◆ TASK DIRECTIONS ◆
Among the entries below, find every line that has "column" and pull it out.

┄┄┄┄┄┄

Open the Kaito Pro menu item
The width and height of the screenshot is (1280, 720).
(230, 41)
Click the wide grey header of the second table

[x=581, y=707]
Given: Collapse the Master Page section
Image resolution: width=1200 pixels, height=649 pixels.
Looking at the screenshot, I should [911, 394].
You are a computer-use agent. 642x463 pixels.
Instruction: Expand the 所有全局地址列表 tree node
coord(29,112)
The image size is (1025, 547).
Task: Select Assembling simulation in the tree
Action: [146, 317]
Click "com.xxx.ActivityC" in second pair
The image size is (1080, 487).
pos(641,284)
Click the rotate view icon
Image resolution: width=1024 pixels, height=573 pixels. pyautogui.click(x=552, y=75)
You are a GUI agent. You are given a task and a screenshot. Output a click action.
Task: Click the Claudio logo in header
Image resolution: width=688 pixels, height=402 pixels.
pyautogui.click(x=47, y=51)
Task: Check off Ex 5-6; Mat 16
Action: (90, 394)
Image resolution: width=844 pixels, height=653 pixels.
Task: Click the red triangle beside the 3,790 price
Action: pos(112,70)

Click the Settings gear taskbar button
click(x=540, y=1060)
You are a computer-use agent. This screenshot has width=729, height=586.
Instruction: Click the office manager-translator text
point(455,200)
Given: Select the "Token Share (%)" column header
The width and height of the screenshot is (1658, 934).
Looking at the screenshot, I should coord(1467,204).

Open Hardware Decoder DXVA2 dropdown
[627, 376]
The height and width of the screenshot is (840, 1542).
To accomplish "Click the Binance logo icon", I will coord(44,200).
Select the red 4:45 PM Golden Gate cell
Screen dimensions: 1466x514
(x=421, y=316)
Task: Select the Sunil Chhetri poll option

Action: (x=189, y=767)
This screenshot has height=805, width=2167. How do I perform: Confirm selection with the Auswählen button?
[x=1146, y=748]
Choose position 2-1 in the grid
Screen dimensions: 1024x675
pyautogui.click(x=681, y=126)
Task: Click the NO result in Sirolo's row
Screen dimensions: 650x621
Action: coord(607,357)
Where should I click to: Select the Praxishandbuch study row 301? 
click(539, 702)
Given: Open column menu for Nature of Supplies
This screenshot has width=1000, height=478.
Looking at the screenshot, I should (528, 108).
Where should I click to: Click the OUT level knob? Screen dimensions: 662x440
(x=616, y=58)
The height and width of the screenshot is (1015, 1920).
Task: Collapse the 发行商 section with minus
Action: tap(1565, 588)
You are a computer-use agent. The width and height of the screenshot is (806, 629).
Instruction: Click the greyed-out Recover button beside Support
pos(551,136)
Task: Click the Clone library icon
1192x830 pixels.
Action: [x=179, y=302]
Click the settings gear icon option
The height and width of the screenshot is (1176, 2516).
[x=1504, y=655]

┄┄┄┄┄┄

◆ SOLUTION TO THIS PROBLEM ◆
Given: Select the "Token Share (%)" column header
Given: Open column menu for Nature of Supplies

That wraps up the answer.